Once I’d unpacked and stowed my gear I had a bit of a nap for an hour or so then after a good long shower, (there was no shortage of water at ‘Shay’ even though we were stuck on /in the Great Sandy Desert, I’ll go into that at another time;) I presented myself back at the town managers office to meet up with the outgoing ‘Wet” manager.
I can’t recall this blokes name or much about him except that he was Irish, didn’t much like or give a damn about the running of the wet canteen just enjoyed the money; it was a good paying job with all food and accommodation thrown in; but he was anxious to move on.
At this time he was getting ready to open the bar for the night session. The ‘Wet’ operated two shifts , morning from 09.30 ’til 11.30 and afternoon from 16.00 ’til 22.00. The idea being to give the man coming off the afternoon/ night shift time to get cleaned up have their dinner/breakfast then get some sleep before heading back out to the mine site to start again in the afternoon.
Those on the day shift had the nights off and they got their drinking done between 18.00 and 22.00, and the gluttons for punishment would then wander over to “The Club” and stay drinking there ’til they closed around 23.30 I think it was, I’d slip over some nights after closing up my place and have a couple of quiet ones with some of ‘my boys’. I didn’t do this often as I had an early rise seven days a week; and I’m going to tell you why shortly.
My Irish ‘chum’ gave me the run down on the ‘Wet’ as he was getting ready to open and we ran through the bookwork which was pretty straight forward and simple.
I found that the ‘Wet’ sold only beer; anybody wanting wines or spirits had to join “The Club”. I also found that the ‘Wet ‘ was not a very busy place doing 4 kils (kilderkins) a week and around 40 cartons (24 cans per carton), I thought Paddy (I’ll call him that for want of a name) was having me on.

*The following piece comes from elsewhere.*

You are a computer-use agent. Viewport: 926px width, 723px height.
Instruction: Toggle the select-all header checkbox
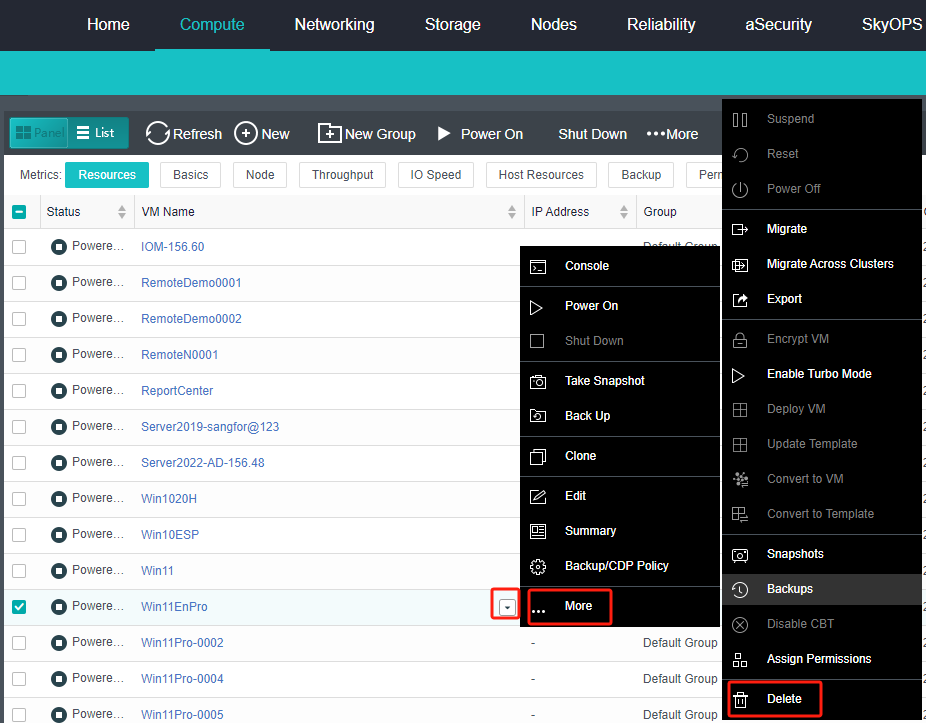point(19,212)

Here we were in a mining town in one of the hottest if not the hottest place in Australia and he was pulling 4 kils and 40 cartons in a township of just under 800 souls mostly single men.
Really, I thought he was having me on, the Irish are supposed to have a weird sense of humour, but no he was fair dinkum. I asked him what he was doing and he just sort of shrugged. He really didn’t care.
When we were going over the books he advised me that Perth (Poone’s) were happy to get around $78 a keg, the landed cost at Shay was just under $27 which gave them around $50 profit a keg, he was not selling enough to pay his wages and they were happy? Something funny going on here. The margin on the cans wasn’t as good by a long chalk.
Anyway when he opened up I could see why the place was only doing 4 a week, the place was dead there were two pool tables and a few bored blokes playing, I got the feeling that the reason that they came in was to eye off the new bloke (me) and as I wasn’t actually working I had a few beers with some of my new customers to be and made myself known.
Before I go too far I’d better explain the beer. In Western Australia back in the 70’s they were not using the standard drink sizes as put out by the AHA the drinks came in the following sizes; a glass 5 oz, a middy or schooner 7 oz , a pot 10 oz and a pint 15 oz.
The most common/popular was the pot and the serious drinkers stuck with the pints. And me? I stuck to the glass; I would have several drinks during a day and I never varied I stuck to the 5 oz. and I never reneged when it came to my “shout”! I’d been in the business too long.
My first and only night with Paddy was an eye opener, he had four taps hooked up to two banks of one keg a bank. I’d never seen anything like this, the total spillage at the end of the night was probably more than he sold, I said nothing.
The next morning was pretty much the same except while he was getting the bar set up and ready he had his first, I can’t say best, customer for the day. The main singles men’s mess and the senior single management staff mess were part of the same building as the “Wet Canteen” and the Chef was in the habit of coming in while Paddy was setting up shop and keeping him company by downing two or three or more cans of beer while the cooks were working away in his kitchens. He was Swiss and a drunk with a bit of an ego. Naturally he never paid.
Paddy asked me when I thought I’d be ready to take over and I told him that I’d take over after he closed up for the morning, he thought I was kidding and I assured him that as far as I was concerned there wasn’t much that I couldn’t work out for myself and if he wanted to finish up it was fine with me.
After we closed up for the morning he handed over the keys to me and we said farewell; I never saw him again. Whether he was able to leave town that day or not I didn’t know and I didn’t really care, I thought he was a lazy useless bludger and I wanted to see the back of him as soon as possible.
I could see plenty of prospect for ‘The Wet’!